▶ REQUIRED WORK: Write out, word for word, every line in the data below from the one containing "How do I perform: Click the 23-25 inch cell?" to the one containing "Click Sporting CP", both of them included.

▶ SOURCE DATA:
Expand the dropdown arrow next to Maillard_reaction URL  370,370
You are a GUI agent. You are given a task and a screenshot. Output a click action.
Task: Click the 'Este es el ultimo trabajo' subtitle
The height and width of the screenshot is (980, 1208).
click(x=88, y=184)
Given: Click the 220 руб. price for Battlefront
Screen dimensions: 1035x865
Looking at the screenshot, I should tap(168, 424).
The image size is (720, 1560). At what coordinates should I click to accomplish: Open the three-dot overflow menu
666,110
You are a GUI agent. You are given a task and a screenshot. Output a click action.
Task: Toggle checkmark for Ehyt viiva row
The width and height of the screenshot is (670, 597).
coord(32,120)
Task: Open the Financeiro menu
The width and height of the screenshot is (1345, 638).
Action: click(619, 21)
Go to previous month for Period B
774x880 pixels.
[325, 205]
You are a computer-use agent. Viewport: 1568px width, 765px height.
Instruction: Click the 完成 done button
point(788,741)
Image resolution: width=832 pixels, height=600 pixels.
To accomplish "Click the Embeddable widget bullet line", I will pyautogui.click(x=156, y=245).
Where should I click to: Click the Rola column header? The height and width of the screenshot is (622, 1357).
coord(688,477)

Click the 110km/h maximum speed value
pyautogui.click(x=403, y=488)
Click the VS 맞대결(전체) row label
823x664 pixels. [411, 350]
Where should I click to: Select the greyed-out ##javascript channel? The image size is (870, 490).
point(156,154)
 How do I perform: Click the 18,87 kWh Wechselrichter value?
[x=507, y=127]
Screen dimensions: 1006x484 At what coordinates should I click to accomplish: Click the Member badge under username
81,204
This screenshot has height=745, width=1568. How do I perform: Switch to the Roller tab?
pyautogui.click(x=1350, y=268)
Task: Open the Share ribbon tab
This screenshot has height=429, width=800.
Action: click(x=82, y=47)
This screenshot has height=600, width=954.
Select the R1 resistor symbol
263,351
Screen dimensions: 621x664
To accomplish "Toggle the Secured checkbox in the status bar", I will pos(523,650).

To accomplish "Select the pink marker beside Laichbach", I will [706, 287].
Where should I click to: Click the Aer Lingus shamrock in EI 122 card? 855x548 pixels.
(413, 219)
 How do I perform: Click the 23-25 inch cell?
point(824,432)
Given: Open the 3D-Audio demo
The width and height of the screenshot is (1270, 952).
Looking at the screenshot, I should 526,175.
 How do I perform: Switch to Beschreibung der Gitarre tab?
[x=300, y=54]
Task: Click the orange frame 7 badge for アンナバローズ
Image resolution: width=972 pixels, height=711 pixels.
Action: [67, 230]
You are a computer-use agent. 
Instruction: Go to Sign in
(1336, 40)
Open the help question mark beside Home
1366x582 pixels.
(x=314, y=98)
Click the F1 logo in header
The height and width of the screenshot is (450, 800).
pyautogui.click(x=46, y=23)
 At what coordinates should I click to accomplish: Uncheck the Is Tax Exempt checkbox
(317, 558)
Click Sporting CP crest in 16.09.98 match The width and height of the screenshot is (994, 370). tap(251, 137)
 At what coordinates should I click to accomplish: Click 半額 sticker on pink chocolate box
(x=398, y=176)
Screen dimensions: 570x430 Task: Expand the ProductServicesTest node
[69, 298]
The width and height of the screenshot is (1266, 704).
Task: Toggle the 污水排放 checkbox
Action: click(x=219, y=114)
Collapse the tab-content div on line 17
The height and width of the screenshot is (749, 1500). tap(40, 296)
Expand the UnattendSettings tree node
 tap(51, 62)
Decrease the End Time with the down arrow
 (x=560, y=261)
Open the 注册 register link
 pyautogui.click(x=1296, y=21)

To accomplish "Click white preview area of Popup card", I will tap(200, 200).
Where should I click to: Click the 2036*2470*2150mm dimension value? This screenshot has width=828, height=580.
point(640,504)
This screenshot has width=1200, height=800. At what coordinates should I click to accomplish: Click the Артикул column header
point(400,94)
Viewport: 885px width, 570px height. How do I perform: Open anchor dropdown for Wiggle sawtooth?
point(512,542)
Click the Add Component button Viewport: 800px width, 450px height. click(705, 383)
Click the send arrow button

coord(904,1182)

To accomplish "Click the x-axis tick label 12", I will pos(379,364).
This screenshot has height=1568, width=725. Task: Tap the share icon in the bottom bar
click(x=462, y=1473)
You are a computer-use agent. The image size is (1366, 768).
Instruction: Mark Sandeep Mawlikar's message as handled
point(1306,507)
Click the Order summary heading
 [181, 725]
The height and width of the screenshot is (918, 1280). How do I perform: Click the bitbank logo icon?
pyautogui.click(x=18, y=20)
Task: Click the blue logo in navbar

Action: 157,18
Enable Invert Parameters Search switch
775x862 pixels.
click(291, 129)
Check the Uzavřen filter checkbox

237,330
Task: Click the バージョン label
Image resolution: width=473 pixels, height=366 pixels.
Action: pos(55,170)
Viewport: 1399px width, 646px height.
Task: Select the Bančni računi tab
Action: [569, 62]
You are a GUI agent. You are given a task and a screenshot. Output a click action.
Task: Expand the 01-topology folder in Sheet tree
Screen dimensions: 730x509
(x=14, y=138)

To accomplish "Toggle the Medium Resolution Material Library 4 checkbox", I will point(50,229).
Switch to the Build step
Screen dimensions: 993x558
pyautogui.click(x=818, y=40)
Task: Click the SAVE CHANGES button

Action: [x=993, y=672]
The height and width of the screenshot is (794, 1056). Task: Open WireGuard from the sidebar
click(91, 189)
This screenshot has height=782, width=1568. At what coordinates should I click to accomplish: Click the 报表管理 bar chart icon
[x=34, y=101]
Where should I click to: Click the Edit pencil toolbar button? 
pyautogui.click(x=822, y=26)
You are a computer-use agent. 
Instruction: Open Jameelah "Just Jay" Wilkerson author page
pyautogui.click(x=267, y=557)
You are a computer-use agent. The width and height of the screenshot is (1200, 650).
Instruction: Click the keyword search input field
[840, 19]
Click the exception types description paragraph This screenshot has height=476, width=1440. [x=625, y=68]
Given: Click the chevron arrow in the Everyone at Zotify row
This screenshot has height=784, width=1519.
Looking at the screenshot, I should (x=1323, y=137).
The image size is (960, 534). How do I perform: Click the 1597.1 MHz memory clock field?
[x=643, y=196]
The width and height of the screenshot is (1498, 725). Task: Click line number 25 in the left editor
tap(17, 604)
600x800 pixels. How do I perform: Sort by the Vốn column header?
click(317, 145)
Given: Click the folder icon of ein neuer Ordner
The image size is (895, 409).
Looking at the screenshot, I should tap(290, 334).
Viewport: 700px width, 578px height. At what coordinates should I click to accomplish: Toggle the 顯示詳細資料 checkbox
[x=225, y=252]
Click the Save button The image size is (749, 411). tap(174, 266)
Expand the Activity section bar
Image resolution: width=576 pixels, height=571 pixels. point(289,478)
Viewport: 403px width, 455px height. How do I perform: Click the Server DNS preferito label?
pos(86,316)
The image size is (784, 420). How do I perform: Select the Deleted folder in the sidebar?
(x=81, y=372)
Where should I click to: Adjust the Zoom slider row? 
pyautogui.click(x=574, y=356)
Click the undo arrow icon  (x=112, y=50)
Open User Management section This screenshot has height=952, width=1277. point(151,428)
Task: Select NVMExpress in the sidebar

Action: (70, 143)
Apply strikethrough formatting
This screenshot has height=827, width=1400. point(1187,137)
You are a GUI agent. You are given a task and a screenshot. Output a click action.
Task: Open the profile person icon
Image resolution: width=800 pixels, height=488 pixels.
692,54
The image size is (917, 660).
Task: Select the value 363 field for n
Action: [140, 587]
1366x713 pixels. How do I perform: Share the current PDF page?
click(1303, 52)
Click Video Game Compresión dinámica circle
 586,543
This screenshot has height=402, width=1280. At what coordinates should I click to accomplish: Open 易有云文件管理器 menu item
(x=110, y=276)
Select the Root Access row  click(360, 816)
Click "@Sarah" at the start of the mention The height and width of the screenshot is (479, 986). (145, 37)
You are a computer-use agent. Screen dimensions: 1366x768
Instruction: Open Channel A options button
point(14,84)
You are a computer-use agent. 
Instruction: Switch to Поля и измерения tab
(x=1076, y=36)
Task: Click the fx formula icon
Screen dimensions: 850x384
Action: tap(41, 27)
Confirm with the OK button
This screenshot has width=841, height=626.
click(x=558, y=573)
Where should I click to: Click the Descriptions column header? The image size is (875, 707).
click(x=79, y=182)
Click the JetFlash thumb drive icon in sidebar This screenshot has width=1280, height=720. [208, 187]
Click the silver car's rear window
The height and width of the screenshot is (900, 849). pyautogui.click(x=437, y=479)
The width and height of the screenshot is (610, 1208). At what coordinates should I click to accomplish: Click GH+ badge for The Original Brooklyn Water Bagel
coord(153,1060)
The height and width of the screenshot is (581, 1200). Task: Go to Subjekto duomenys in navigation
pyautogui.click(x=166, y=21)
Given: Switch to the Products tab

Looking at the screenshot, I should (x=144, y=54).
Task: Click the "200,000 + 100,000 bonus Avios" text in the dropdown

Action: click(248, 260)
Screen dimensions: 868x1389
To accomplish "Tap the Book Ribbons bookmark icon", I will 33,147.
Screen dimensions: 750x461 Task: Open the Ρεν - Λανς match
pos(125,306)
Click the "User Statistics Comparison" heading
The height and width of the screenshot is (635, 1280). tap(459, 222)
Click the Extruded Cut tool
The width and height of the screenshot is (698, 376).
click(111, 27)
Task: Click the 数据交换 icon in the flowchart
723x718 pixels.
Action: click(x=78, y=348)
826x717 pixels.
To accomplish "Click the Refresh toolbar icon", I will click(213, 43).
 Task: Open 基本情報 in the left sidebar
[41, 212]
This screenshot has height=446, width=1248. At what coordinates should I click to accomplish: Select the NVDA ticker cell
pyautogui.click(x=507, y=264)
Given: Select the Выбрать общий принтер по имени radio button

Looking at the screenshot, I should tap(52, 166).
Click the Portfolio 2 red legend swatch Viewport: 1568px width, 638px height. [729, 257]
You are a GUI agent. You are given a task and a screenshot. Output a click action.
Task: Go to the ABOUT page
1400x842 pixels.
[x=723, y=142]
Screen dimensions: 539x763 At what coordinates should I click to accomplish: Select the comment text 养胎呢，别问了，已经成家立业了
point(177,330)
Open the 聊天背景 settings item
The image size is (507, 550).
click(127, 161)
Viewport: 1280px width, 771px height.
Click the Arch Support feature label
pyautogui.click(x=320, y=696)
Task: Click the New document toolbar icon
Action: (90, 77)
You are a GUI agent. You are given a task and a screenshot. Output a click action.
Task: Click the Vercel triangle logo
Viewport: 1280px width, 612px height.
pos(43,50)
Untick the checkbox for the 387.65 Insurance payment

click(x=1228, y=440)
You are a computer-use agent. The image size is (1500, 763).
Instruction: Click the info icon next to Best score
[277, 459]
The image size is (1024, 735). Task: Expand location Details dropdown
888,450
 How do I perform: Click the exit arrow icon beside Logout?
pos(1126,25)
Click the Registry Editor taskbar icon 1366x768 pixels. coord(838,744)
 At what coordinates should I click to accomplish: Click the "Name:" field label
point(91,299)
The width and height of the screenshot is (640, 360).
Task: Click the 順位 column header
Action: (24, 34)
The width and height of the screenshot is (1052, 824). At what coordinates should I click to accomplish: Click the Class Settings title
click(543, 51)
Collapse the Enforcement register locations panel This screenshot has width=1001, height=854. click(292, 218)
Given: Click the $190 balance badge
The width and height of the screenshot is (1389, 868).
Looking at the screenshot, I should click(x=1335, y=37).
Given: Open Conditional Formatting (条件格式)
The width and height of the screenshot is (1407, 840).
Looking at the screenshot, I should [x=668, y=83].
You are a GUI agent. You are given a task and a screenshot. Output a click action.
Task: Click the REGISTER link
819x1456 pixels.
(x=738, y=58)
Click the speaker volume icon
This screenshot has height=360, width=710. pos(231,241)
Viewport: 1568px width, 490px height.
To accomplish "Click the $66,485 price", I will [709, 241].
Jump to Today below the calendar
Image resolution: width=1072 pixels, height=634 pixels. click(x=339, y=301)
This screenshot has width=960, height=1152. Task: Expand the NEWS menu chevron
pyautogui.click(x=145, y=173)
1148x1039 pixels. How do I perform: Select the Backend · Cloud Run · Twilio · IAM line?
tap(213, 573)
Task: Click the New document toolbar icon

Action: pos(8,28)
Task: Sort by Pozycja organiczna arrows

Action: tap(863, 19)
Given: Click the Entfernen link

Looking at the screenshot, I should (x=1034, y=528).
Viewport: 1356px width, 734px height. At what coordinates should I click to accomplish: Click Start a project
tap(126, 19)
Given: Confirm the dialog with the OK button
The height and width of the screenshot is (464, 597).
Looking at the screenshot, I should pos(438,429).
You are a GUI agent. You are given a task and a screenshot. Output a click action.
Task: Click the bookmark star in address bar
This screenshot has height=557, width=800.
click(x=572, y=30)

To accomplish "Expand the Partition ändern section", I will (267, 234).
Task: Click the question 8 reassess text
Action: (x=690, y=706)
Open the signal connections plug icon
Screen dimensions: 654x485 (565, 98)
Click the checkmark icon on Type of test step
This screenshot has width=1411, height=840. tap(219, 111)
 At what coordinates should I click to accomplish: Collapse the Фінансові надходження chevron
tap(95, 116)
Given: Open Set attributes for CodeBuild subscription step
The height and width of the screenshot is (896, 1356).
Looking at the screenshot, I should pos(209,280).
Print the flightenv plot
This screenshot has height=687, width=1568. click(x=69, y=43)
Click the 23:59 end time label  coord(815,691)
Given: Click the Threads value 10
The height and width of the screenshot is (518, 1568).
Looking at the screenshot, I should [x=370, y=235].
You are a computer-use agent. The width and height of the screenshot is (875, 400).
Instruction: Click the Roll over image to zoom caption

▶ COMPLETED EXERCISE:
 How do I perform: Click the 23-25 inch cell?
point(824,432)
Given: Open the 3D-Audio demo
The width and height of the screenshot is (1270, 952).
Looking at the screenshot, I should 526,175.
 How do I perform: Switch to Beschreibung der Gitarre tab?
[x=300, y=54]
Task: Click the orange frame 7 badge for アンナバローズ
Image resolution: width=972 pixels, height=711 pixels.
Action: [67, 230]
You are a computer-use agent. 
Instruction: Go to Sign in
(1336, 40)
Open the help question mark beside Home
1366x582 pixels.
(x=314, y=98)
Click the F1 logo in header
The height and width of the screenshot is (450, 800).
pyautogui.click(x=46, y=23)
 At what coordinates should I click to accomplish: Uncheck the Is Tax Exempt checkbox
(317, 558)
Click Sporting CP crest in 16.09.98 match The width and height of the screenshot is (994, 370). tap(251, 137)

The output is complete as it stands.